Charming romantic comedy conventions intervene for Kate, however, when her sister dies suddenly, leaving Kate to care for her wide-eyed, mini-bohemian 10-year-old niece Zoe (Abigail Breslin) at the same time that a larger-than-life sous chef, who impossibly seems to be able to cook well and enjoy life, gets a job in Kate's kitchen. Nick (Aaron Eckhart, doing what almost seems to be a Gerard Depardieu impression for some unknown, albeit charming, reason) pushes all of Kate's buttons and instantly hits it off with Zoe, and thus begins Kate's transition from uptight headcase to romantic comedy lead.
There is clearly nothing here to tax any acting muscles, and while Eckhart, for one, has proven himself capable of more, he still plays the sweetly endearing Mr. Perfect with visible ease. Zeta-Jones is looking a bit tired here, but is still just fine as a very sad and restrained woman. It's nice to have a strong support cast, too, even if their talents are all completely unnecessary. Folks like Patricia Clarkson and Bob Balaban, as the restaurant owner and psychiatrist, respectively, really have no reason to be here save the paycheck, but they are welcome nonetheless.
For all the times that No Reservations is utterly conventional and predictable, it is kind enough to sidestep the contrived complications that often litter the genre -- Zoe is a little girl in mourning, but she isn't acting like a devil child out to destroy Aunt Kate. (Plus, it helps that Breslin is the most adorable, realistic child actor out there. She would take Dakota Fanning in an act-off cage match any day.) Even the cookie cutter romance isn't plagued by wacky, trite misunderstandings to veer it off course.

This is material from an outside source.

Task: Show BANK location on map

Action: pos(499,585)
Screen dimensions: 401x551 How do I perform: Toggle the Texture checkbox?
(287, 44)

This is not to say the movie doesn't take advantage of convenient plot devices -- a controlling star chef working at a restaurant with a hands-on and bossy owner all up in her business defies logic. And while there are numerous problems a single woman working an executive chef's hours in Manhattan would face by suddenly becoming a parent to a tween girl, finding adequate, accommodating childcare when she has the money to shell out for it? Is not one of them. Perhaps it comes from changing the locale -- Reservations is based on a German comedy, Mostly Martha, and the finer points may have been more palatable in the original setting.
But even as Reservations kept in may of Martha's finer points, it's missing the inherent charm of the original. It is a sweet enough genre piece, but what prevents it from being more is a lack of wonder or magic to make it truly likeable. Even this summer's earlier foodfest Ratatouille showed more passion for the gourmet, by a cartoon rat no less, than Kate ever does -- she seems to cook out of drive, never out of true love. It's funny enough, but not particularly endearing, and it takes more than sappy montages set to music and a jaunty scene involving a bicycle built for three to build up any real feeling for the characters.